In this final step, the evaluation focuses on sets of observations (SO-SD and SO-MD). Two types of evaluations can be performed:

  • Task-Agnostic Evaluation: Some DQ indicators can be evaluated independently of a user-defined objective, only considering the context of the observations’ generation. These indicators include precision, duplication, and consistency.
  • Task-Specific Evaluation: When a user defines a specific task, additional DQ indicators may be necessary, alongside the three previously mentioned indicators. These include completeness, timeliness, and relevance.

To structure this step, the OBOE ontology is used to define the sets of observations on which the evaluation is performed.
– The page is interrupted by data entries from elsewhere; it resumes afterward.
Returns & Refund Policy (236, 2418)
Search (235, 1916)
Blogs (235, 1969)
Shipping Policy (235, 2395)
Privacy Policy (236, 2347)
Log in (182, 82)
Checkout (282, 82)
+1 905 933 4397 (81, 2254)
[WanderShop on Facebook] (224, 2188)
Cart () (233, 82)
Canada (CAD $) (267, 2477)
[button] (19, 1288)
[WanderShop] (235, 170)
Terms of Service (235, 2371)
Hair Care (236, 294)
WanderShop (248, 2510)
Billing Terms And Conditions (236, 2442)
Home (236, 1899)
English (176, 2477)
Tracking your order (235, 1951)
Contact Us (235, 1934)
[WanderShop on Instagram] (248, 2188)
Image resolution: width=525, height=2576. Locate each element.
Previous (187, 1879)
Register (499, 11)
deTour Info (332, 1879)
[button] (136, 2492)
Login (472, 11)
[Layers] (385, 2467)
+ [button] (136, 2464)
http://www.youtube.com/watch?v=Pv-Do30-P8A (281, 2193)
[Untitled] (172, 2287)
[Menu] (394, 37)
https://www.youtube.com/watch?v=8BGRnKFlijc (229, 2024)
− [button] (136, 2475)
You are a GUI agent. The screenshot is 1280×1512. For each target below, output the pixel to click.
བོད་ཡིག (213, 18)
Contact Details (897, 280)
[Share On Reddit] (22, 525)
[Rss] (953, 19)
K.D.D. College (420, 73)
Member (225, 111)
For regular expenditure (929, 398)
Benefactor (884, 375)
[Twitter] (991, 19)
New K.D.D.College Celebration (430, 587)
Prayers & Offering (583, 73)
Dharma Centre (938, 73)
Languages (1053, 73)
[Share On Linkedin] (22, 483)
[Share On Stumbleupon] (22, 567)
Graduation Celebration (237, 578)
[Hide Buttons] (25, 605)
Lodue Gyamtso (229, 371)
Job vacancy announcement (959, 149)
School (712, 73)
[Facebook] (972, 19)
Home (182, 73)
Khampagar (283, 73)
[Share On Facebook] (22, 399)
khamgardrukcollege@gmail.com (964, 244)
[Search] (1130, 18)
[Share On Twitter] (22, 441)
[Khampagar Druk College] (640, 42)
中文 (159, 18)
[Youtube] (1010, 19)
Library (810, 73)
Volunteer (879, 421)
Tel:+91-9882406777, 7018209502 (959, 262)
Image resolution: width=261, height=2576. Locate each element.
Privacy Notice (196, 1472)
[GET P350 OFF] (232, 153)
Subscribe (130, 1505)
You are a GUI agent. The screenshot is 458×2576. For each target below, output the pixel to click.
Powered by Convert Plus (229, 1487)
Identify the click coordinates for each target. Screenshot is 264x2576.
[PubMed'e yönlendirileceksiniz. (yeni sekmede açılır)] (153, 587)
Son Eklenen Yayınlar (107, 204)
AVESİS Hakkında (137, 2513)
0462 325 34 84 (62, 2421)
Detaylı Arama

Then, the evaluation results are documented using DQV, and the evaluation process is described using DQA.

Formula-Based Method (Duplication) :
ex:ObservationCollection_1 a obeo:Observation;
    obeo:hasMeasurement ex:obs_001, ex:obs_002, ex:obs_003, ex:obs_004, ex:obs_005 .

ex:DuplicationAssessement_set_obs_1 a dqa:QualityAssessementProcess ;
    dqa:assessesIndicator ex:Duplication ;
    dqa:hasGranularity dqa:GranularitySetObservationsSingleDevice ;
    dqa:producesResult ex:Duplication_set_obs_1_Result ;
    dqa:usesMethod ex:MetricDuplication .

ex:DuplicationMethod a dqa:FormulaBasedMethod ;
    dqa:usesMetric ex:MetricDuplication .

ex:MetricDuplication a dqv:Metric ;
    skos:defintion "100 * (duplication_count / total)"@en ;
    dqv:expectedDataType xsd:float ;
    dqv:inDimension ex:Duplication .

ex:Duplication a dqv:Dimension ;
    skos:definition "The proportion of duplicated observations in a set." ;
    skos:prefLabel "Duplication"@en .

ex:Duplication_set_obs_1_Result a dqv:QualityMeasurement ;
    sdmx-attribute:unitMeasure <http://www.w3.org/vocabularies/om-1.8/Percentage> ;
    dqv:isMeasurementOf ex:MetricDuplication ;
    dqv:value "0.0"^^xsd:float .

Download

To use the DQA ontology in your project, Download or Clone the Repository: You can download the RDF file containing the DQA ontology or clone the repository from GitHub.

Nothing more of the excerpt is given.